§ **Work to complete**: Rewrite the data below with "Instruction" swapped for "Command" at each occurrence, leaving everything else unchanged.

# # #

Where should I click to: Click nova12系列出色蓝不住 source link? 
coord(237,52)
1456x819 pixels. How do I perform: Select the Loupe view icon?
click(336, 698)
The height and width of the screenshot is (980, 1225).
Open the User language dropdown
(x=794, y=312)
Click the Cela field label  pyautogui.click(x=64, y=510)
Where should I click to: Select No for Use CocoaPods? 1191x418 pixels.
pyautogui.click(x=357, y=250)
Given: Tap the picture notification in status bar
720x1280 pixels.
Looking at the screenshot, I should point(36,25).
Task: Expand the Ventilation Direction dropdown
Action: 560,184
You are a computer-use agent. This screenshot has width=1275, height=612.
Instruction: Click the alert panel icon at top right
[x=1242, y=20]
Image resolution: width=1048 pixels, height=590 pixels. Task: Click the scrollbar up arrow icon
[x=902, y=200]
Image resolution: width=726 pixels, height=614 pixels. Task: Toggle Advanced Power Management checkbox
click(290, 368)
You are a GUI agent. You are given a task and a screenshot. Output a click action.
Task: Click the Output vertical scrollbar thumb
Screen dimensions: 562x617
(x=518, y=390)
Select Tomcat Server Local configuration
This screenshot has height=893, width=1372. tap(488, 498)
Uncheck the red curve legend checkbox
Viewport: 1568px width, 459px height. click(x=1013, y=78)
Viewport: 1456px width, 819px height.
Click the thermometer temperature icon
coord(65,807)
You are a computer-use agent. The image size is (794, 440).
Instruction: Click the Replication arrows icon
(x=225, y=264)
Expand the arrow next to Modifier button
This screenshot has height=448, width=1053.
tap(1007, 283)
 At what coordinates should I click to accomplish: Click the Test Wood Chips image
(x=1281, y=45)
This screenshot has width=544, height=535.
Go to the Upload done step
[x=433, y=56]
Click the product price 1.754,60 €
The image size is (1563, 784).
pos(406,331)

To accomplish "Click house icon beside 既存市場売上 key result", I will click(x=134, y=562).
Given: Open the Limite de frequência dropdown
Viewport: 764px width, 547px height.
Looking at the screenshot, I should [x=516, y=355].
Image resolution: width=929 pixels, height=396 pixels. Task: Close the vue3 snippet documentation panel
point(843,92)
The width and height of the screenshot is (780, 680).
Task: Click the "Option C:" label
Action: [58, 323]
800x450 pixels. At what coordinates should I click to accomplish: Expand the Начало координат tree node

# # #

§ **The output**:
Where should I click to: Click nova12系列出色蓝不住 source link? 
coord(237,52)
1456x819 pixels. How do I perform: Select the Loupe view icon?
click(336, 698)
The height and width of the screenshot is (980, 1225).
Open the User language dropdown
(x=794, y=312)
Click the Cela field label  pyautogui.click(x=64, y=510)
Where should I click to: Select No for Use CocoaPods? 1191x418 pixels.
pyautogui.click(x=357, y=250)
Given: Tap the picture notification in status bar
720x1280 pixels.
Looking at the screenshot, I should point(36,25).
Task: Expand the Ventilation Direction dropdown
Action: 560,184
You are a computer-use agent. This screenshot has width=1275, height=612.
Command: Click the alert panel icon at top right
[x=1242, y=20]
Image resolution: width=1048 pixels, height=590 pixels. Task: Click the scrollbar up arrow icon
[x=902, y=200]
Image resolution: width=726 pixels, height=614 pixels. Task: Toggle Advanced Power Management checkbox
click(290, 368)
You are a GUI agent. You are given a task and a screenshot. Output a click action.
Task: Click the Output vertical scrollbar thumb
Screen dimensions: 562x617
(x=518, y=390)
Select Tomcat Server Local configuration
This screenshot has height=893, width=1372. tap(488, 498)
Uncheck the red curve legend checkbox
Viewport: 1568px width, 459px height. click(x=1013, y=78)
Viewport: 1456px width, 819px height.
Click the thermometer temperature icon
coord(65,807)
You are a computer-use agent. The image size is (794, 440).
Command: Click the Replication arrows icon
(x=225, y=264)
Expand the arrow next to Modifier button
This screenshot has height=448, width=1053.
tap(1007, 283)
 At what coordinates should I click to accomplish: Click the Test Wood Chips image
(x=1281, y=45)
This screenshot has width=544, height=535.
Go to the Upload done step
[x=433, y=56]
Click the product price 1.754,60 €
The image size is (1563, 784).
pos(406,331)

To accomplish "Click house icon beside 既存市場売上 key result", I will click(x=134, y=562).
Given: Open the Limite de frequência dropdown
Viewport: 764px width, 547px height.
Looking at the screenshot, I should [x=516, y=355].
Image resolution: width=929 pixels, height=396 pixels. Task: Close the vue3 snippet documentation panel
point(843,92)
The width and height of the screenshot is (780, 680).
Task: Click the "Option C:" label
Action: [58, 323]
800x450 pixels. At what coordinates should I click to accomplish: Expand the Начало координат tree node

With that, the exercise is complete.